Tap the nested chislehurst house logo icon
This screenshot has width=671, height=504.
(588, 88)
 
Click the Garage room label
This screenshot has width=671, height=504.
◇ ◇ ◇
## DIRECTION:
Rewrite the data above, swapping each "screenshot" for "page" and leaving everything else unchanged.

## ANSWER TO THIS TASK:
Tap the nested chislehurst house logo icon
This page has width=671, height=504.
(588, 88)
 
Click the Garage room label
This page has width=671, height=504.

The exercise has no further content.